### PROVIDED TEXT
################
Prize Fund – £6,300,000
Winner’s Share – £1,150,000
Course – St. Andrews Old Course (7,305 yards Par 72)
Our 2014 Picks – Adam Scott – T5, Graeme McDowell – T9, Zach Johnson – T47, Webb Simpson – MC, Shane Lowry – T9, Robert Karlsson – T12, Ryan Moore – T12, Stephen Gallacher – T15
So here we are. The third and most historic major of the golfing calendar. The US Open began in 1895, PGA in 1916 and The Masters in 1934. But The Open Championship? 1860.
That means the 144th edition of this great tournament will be held back at the (adopted) home of golf – St. Andrews.
As we’ve stated before, this season has been full of storylines and performances from top players, with Jordan Spieth obviously now going for the unthinkable this week.
Before we get into the nitty gritty of what we can expect, we’ve got to mention the big omission of world number one Rory McIlroy. It has affected the odds and it the repercussions of him playing ‘soccer’ (It’s FOOTBALL) will definitely be felt across the globe. With his record at St. Andrews as well, you can’t help but think we really do now have a wide open contest.
On to the famous track though – we’ve had some truly great winners here, some of the best to ever play the game – Jack Nicklaus, Tiger Woods, Seve Ballesteros, Sir Nick Faldo, Sam Snead and Bobby Jones.
We’ve all seen the layout thousands of times in replays and famous Open moments but for those of you that didn’t know, the par 72 lies at 7,305 yards running across the Scottish east coast near in Fife.
The Old Course has 112 individually named bunkers, including the infamous ‘Hell Bunker’ on 14 and the ‘Road Bunker’ on the 17th. Both have dished out serious pain to many that have succumbed to it’s sandy ways and can be the difference between a par and a triple bogey.
################
### TASKS AND EXERCISES
1. From the Open Championship preview, list the past winners at St. Andrews that it names.
2. According to the Open Championship preview, how many individually named bunkers does the Old Course have?

### RECORDED INFORMATION
################
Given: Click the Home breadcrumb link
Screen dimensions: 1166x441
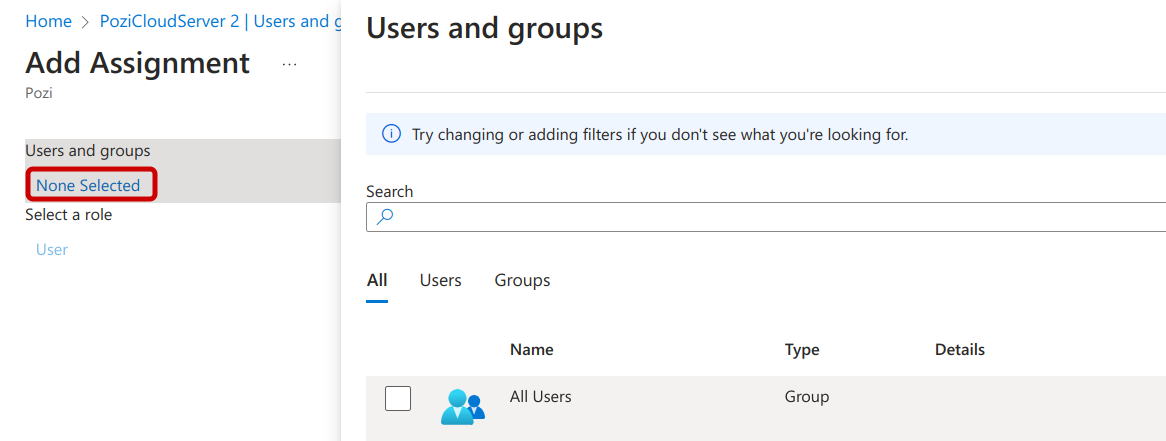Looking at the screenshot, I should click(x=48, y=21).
################
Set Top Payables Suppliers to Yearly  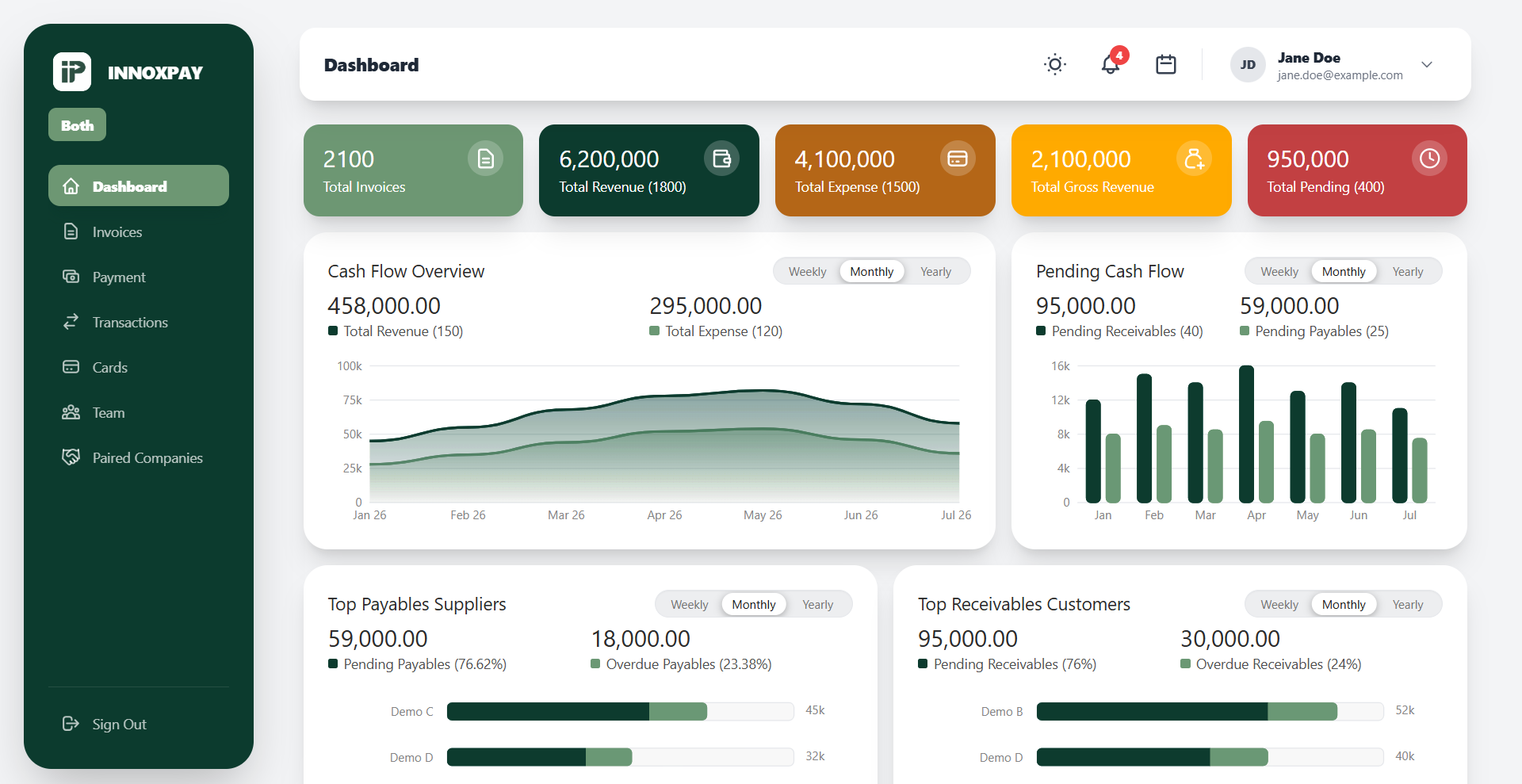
################
### SET OF ANSWERS
1. Jack Nicklaus, Tiger Woods, Seve Ballesteros, Sir Nick Faldo, Sam Snead, Bobby Jones

2. 112